-- Task data follows --
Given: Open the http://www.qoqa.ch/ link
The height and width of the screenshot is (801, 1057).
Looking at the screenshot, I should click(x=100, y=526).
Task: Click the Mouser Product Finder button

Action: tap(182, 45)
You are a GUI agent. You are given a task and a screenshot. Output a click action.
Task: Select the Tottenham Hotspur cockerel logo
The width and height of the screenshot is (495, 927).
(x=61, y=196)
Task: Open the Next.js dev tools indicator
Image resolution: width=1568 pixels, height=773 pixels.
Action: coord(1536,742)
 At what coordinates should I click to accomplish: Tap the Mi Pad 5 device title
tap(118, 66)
-- Task data concluded --
-- Task data follows --
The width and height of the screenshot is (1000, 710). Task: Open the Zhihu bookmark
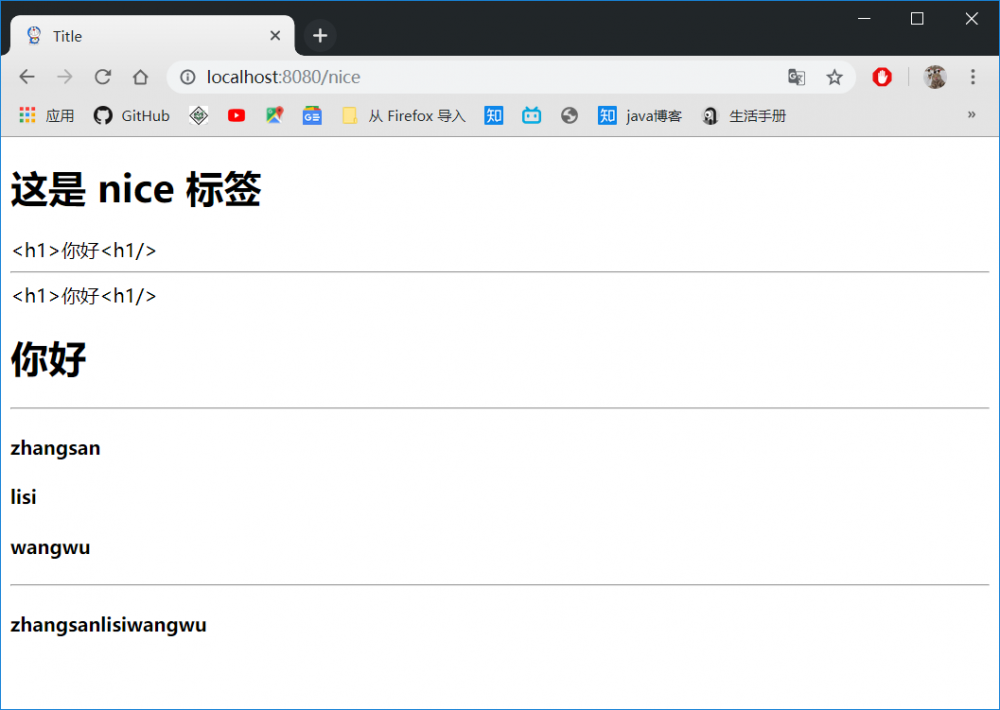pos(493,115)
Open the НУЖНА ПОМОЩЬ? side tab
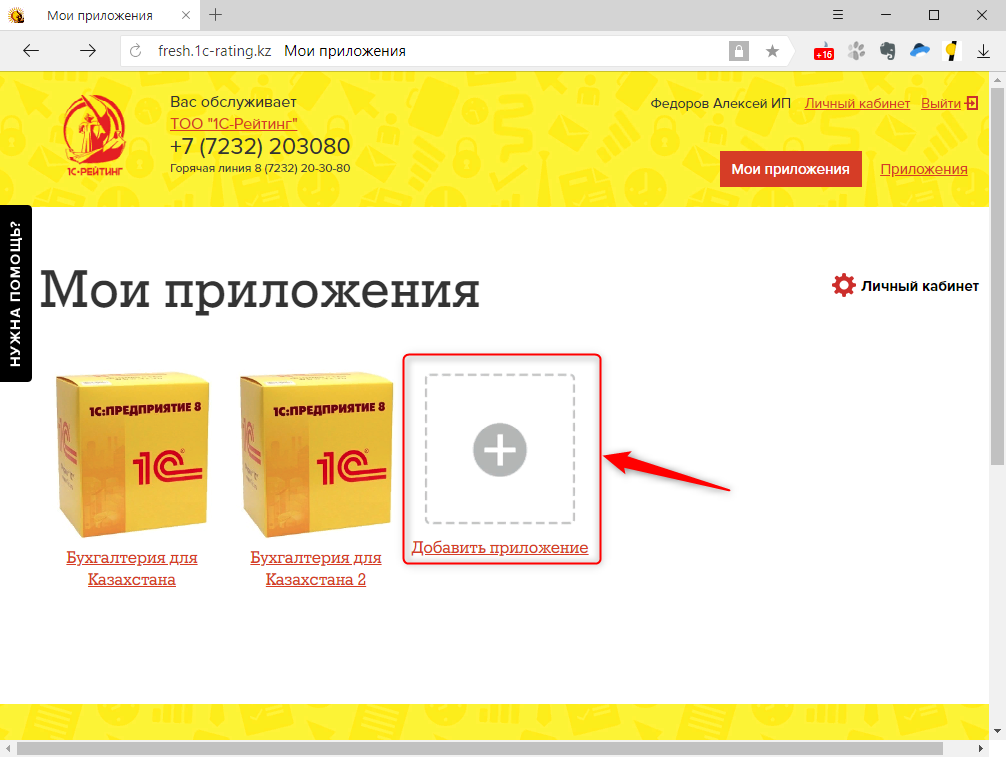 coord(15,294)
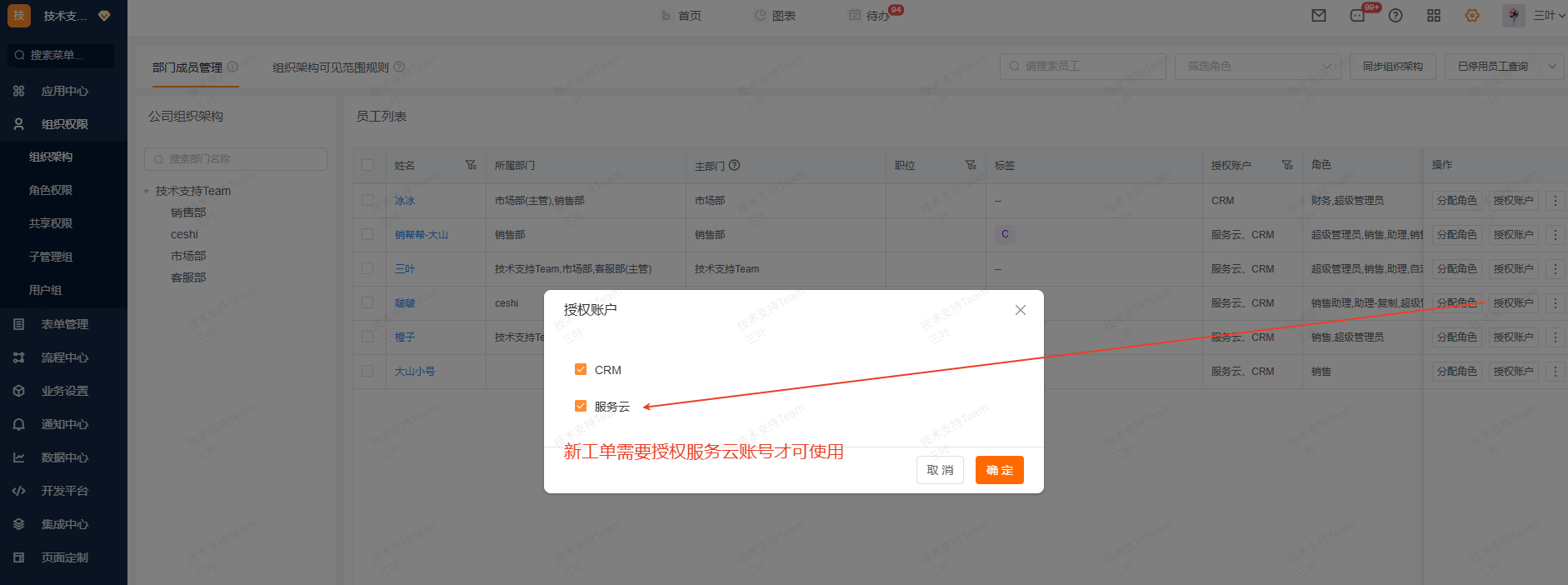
-- Task data concluded --
-- Task data follows --
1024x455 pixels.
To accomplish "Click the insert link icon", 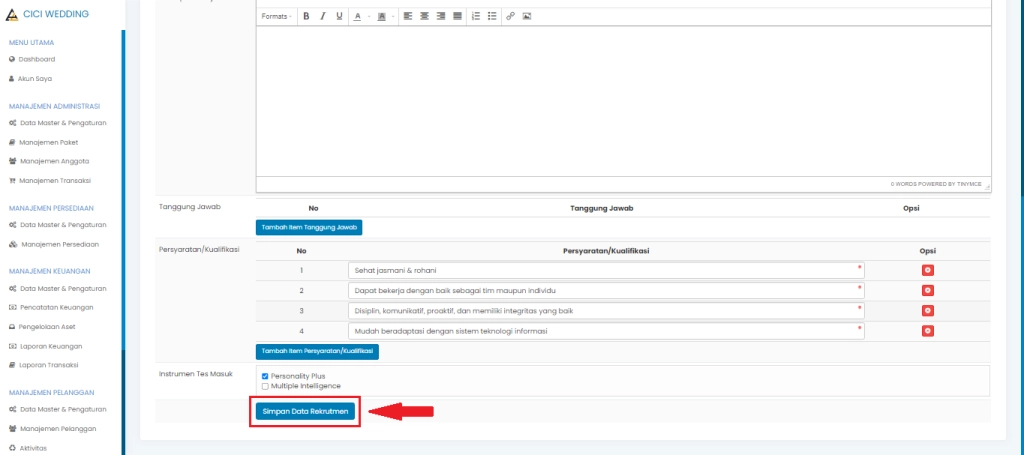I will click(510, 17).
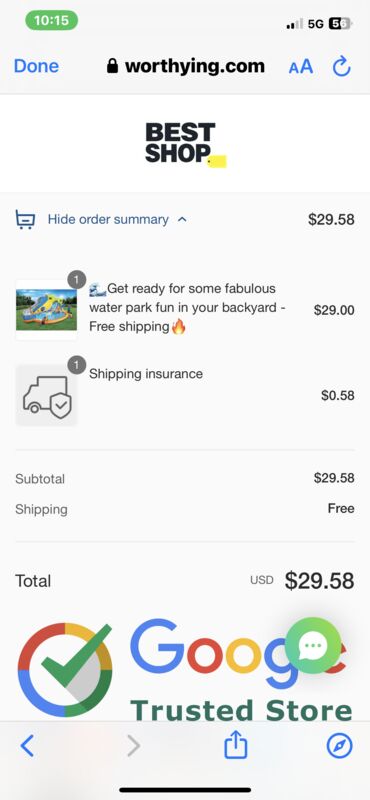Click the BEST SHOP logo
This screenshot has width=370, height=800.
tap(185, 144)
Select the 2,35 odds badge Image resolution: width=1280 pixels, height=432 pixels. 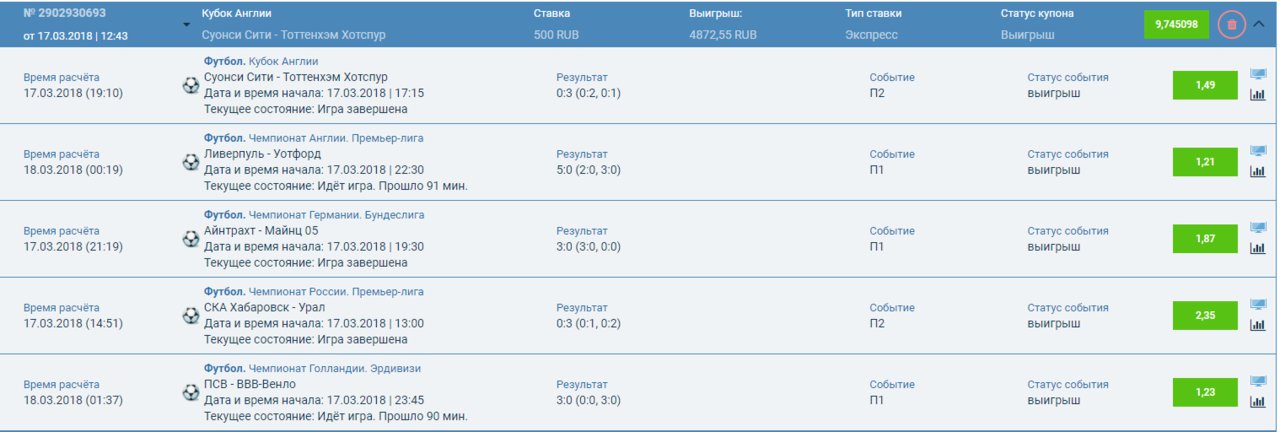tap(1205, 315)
-- Task data concluded --
Within the listing above, give again exactly every line from the line with "The height and" through the line with "Task: Open the Next.js dev tools indicator", both included, and no other line.

Answer to the problem ::
The height and width of the screenshot is (801, 1057).
Looking at the screenshot, I should click(x=100, y=526).
Task: Click the Mouser Product Finder button

Action: tap(182, 45)
You are a GUI agent. You are given a task and a screenshot. Output a click action.
Task: Select the Tottenham Hotspur cockerel logo
The width and height of the screenshot is (495, 927).
(x=61, y=196)
Task: Open the Next.js dev tools indicator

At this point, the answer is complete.